Mason: Nah, it’s definitely comedy.

Two weeks later

Mason: You were right, it’s definitely self-help

And then suddenly I was excited because a self-help show is up my street, a brightly lit laneway I walk down while reading The Secret and glancing at a phone with Law of Attraction quotes as the screensaver. Self-help is my shiz and seems to be Jordan’s too. He boldly proclaimed (a la Miley Cyrus) to 4get da h8rs because self-help books are not a scam because what’s more valuable a pastime than learning how to improve yourself?

So that’s how I walked into my favourite bookshop and shamelessly purchased a copy of a relationship self-help book.
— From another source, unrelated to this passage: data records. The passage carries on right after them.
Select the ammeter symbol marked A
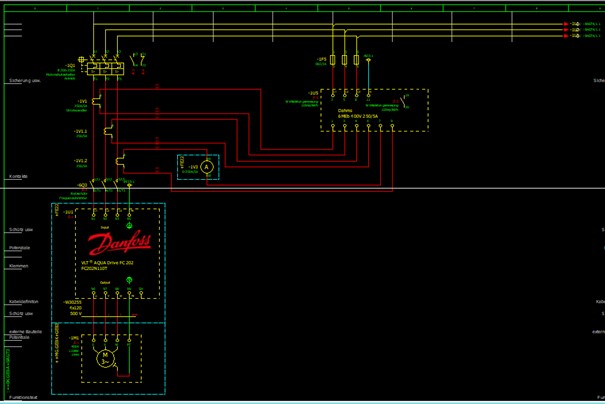 click(207, 168)
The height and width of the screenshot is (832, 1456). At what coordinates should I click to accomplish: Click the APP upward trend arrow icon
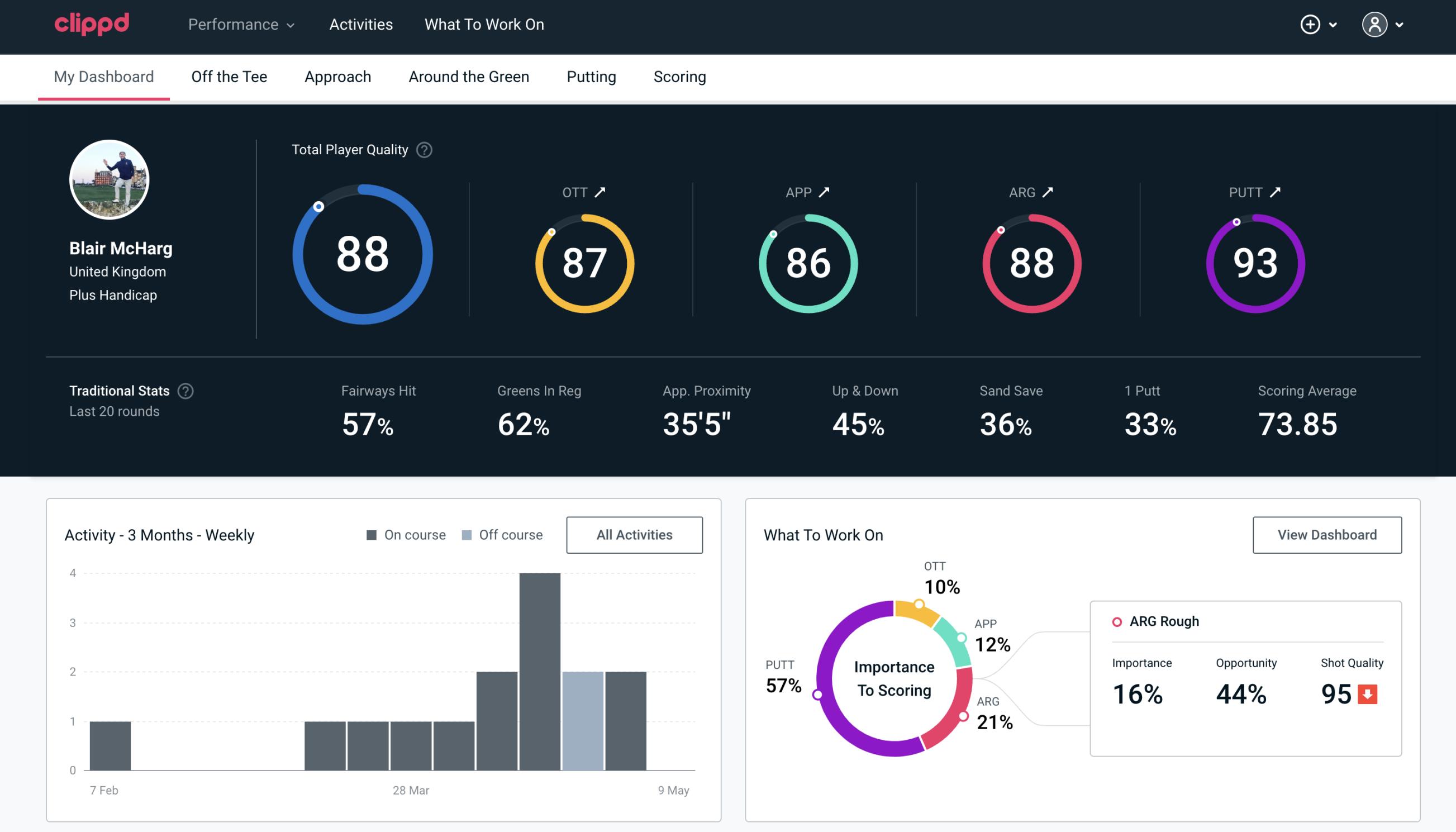click(x=825, y=192)
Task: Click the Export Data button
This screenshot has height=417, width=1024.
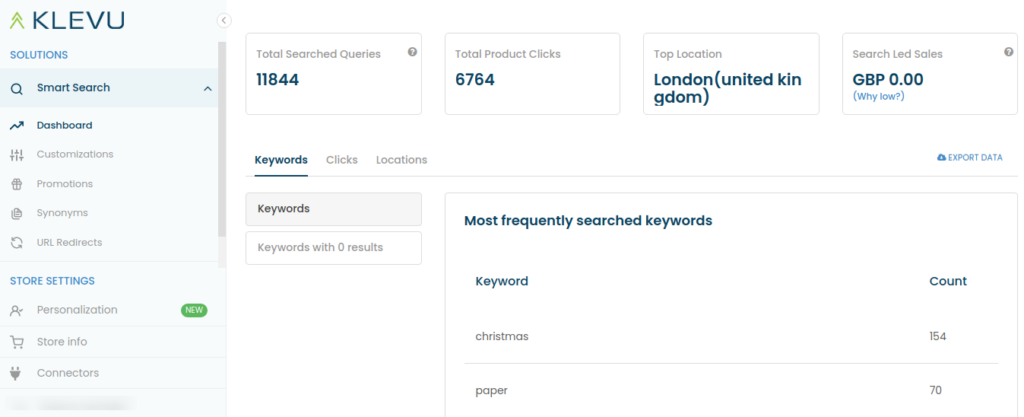Action: [x=969, y=158]
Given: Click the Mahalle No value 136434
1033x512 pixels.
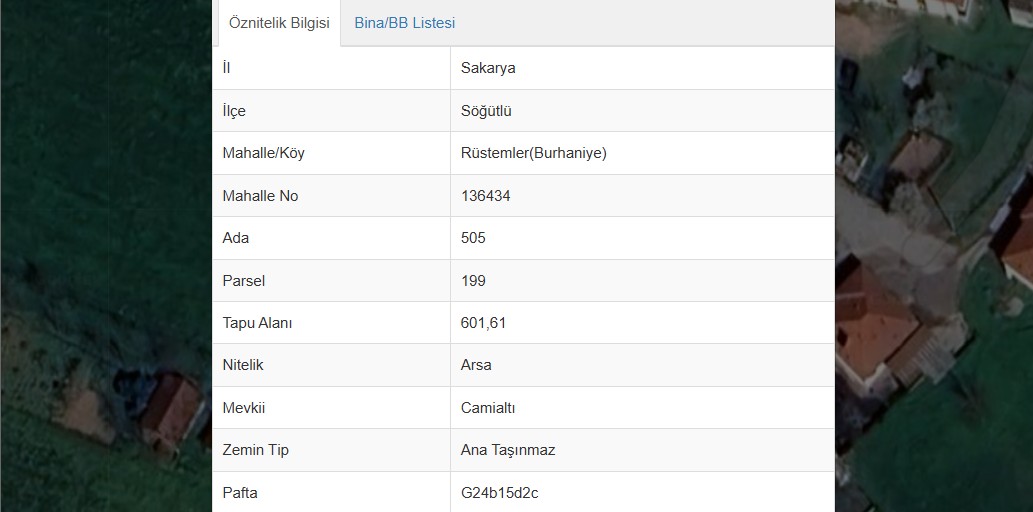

I bought it purely because I’m having a bit of a moment with Zoe Foster Blake’s books but thanks to Jordan I didn’t feel like a character in He’s Just Not That Into You when I slapped Textbook Romance down on at the register.

Textbook Romance is a step-by guide on “how to find the guy, make him fall wildly in love with you and keep it that way” that is (obviously) set out in textbook format and contains three modules of learning: Preparation, Dating and Relationships. This is a handy little structure for someone who would’ve benefited from learning The Chase Commandments two years ago and is now more interested in how to challenge Yin and Yang (see chapter Would You Rather Be Right, Or Happy?). It’s written by Zoe Foster, a former Cosmo dating columnist and currently in the spotlight for her novel-turned-TV-series The Wrong Girl. The book also features commentary by Foster’s now hubby Hamish Blake, he of Hamish and Andy fame, in the form of scribbled and hilarious notes in the margins. This duel perspective is a definite strength of the book; it adds legitimacy to Foster’s claims about the male psyche and the occasional conflict of opinions reminds the reader that every relationship is different and so requires a different approach.

Textbook Romance continues to become more #relevant, not just because Foster and Blake went on to produce the cutest baby to ever grace Instagram (bold claim but see here for proof), but because, like in any good dystopian YA novel, we become more and more #reliant on technology. Take Module One: Preparation, for example. In this section of the textbook, Foster begs us gals to love ourselves, channel the confidence of Beyoncé, and build lives that are full and interesting. This goes against every meme about the hilarity of borderline alcoholism/hatred for work/friendlessness. The internet has made being a hot mess… well, hot. But who’s attracted to that? Hint: not very good people. The chapter Avoid the Boyfriend Cave is another gem. Why? Foster’s quirky voice, coupled with the sage wisdom of your mate’s older sister, convinces the reader that maintaining a quality life as an individual is necessary in building a quality relationship. Take that, Snapchat, with your pressure to be with boyfriends 24/7 because everyone else is posting a selfie with them and bae using the deer filter on their Story. Put simple; watching The Office in trackies, sans bae (because you want to, not because he’s busy) and  deer filter, is A-OK.

Other fantastic lessons can be found in the chapters Come as You Are: Not Just a Nirvana Song, and Be a Lover, Not a Mother. The theories in these will especially come in hand for couples who find themselves having the same argument over and over.

Textbook Romance isn’t for everyone. In fact, it’sonly for girls who like guys. Foster is even aware that some of her advice may be perceived as ‘dated’, so if that doesn’t float your boat you better keep sailing, first mate! Am I getting good at metaphors yet? No… If this does sound like your thing, however, you’re in for a treat because Foster’s attitude to dating is incredibly refreshing. Her whole philosophy centres on women being confident as individuals who don’t need boyfriends. And when these women do find themselves in relationships, they know how to form realistic expectations and create boundaries that allow for respect and individuality.

If anyone wants to borrow my copy, get in line!